Yaser Alosh
Welcome to LASER
This file outlines the process for setting up LASER to work locally on your machine.
LASER is divided into two parts: Backend and a Frontend. You will need to install dependencies for each one seprately, and run each seperately as well.
Another important part is the AI models. You need to put the models in the respective forlders with the given names in this document.
Backend.
Our backend is written in python. It is based on the flask library.
To install all required dependencies, first install a virtual python environment and activate it. This could be done through Anaconda, Minoconda, Pip etc.. But it should have PIP installed.

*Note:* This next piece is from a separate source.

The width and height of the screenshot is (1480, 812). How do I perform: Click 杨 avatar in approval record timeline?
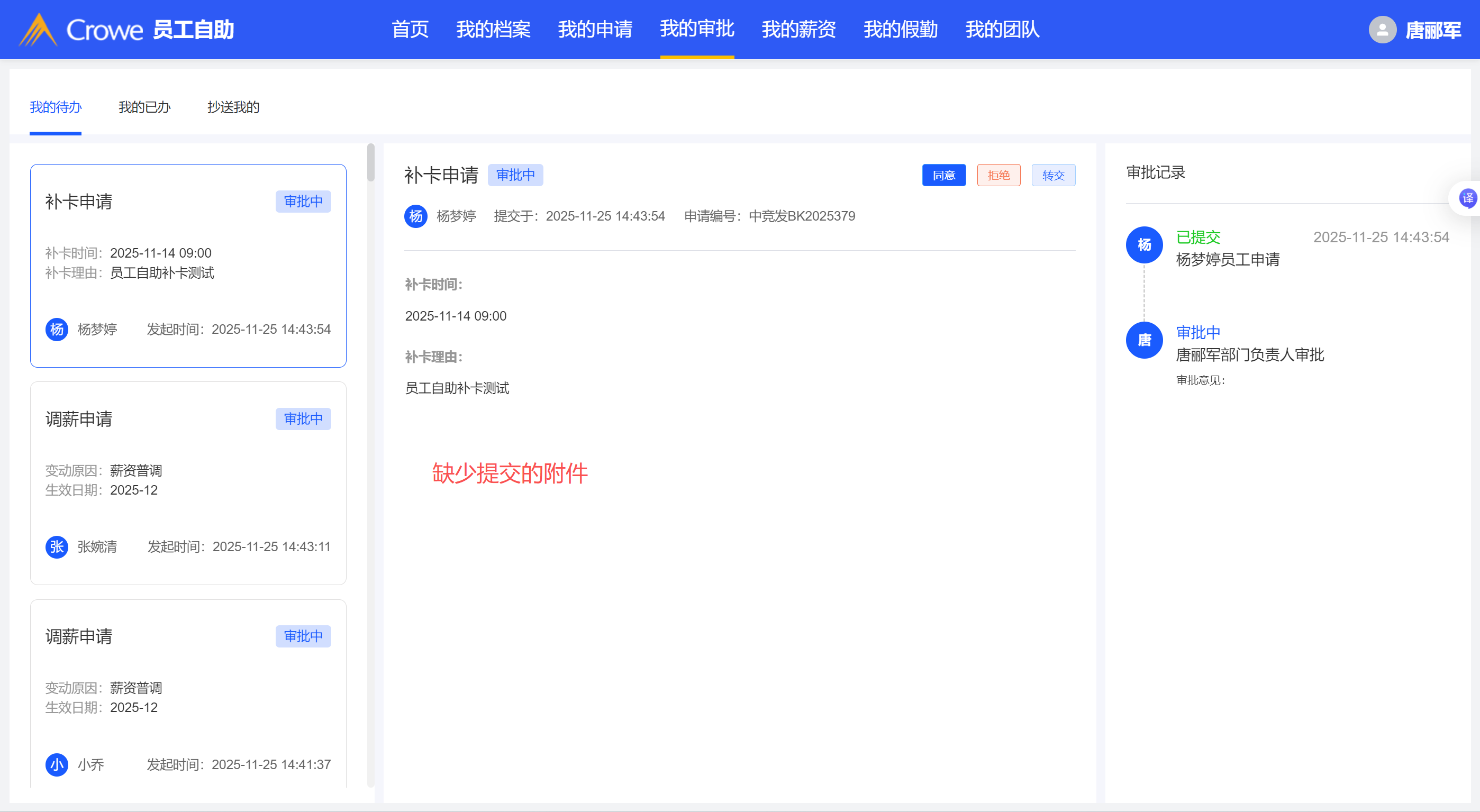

Then, run the following command inside the backend folder:
pip install -r requirements.txt
But do not run the server yet before placing required models.
Installing CUDA
To run LASER locally, you should have a PyTorch installation with Cuda runtimes. This requires:
A CUDA supported GPU.
CUDA supported drivers
About 11GB of VRAM minimum.
PyTorch version 2.0.0 with cuda 11.7.
Running on CPU
in case you cannot install CUDA or do not have a good enough GPU, you could run everything on the CPU.
Change all instances of the string 'cuda' in the code to 'cpu'
Replace the embedding model for the segmentation task with a default un-quantized version. (Contact us for help, see the end of this document)
Client (Frontend)
You need to install NodeJS to install the client dependencies.
After installing NodeJS and NPM (node package manager), run the following command inside the client folder:
npm install
AI models
LASER uses multiple custom AI models and some off-the-shelf pre-trained models.
Transcription
Transcription is done through a custom service that we have created and is running on another machine.
But to run LASER locally, you must set the use_asr_service flag to False, either in the transcription.py file or in the instantiation of the transcripter in server.py: transcriptor = Transcriptor(use_asr_service=False)
This is because the ASR service can only accessed from a local network.
If you cannot run ASR along with Summarization models due to a GPU limitation, please contact us and we will give you a link for the ASR service from our lab so you could use it.
Segmentation
Segmentation needs an embedding model, called flag embedding.
In our case, we are using an optimized, quantized version of this model to make it faster. The folder name should be bge_auto_opt_O4
and it should be directly under the backend folder
Furthermore, you need the BiLSTM trained model. It is called bilstm_bge_auto_opt_O4_5_best_model.pt
and should be put in the model directory inside the backend.
Summarization
Summarization needs three models:
Full Lecture Summarizer: BART-base
Long Full Lecture Summarizer: LSG-BART
Lecture Segment Summarizer + Title Generator: BART-base
The model files are found in the link we submitted and should be put inside the model directory.
Question Answering
We are using a quantized version of Llama-2 7B. The file name is llama-2-7b-chat.gguf.q4_K_M
.
The file should be put under the QA_models directory inside the backend directory.
Running LASER
First, ensure you have gone over the previous steps.
Using the virtual environment created for this project and where all dependencies were installed from requirements.txt, run the following command inside the backend folder: python server.py
Go to the client folder, and run: npm run start
Go to http://localhost:3000
Wait for about 30 seconds for some AI models to be setup and loaded.
Summarize lectures and learn more efficiently!
FAQ
Where do I find the models used in LASER so I can run it locally? We will upload them on Hugging Face spaces soon.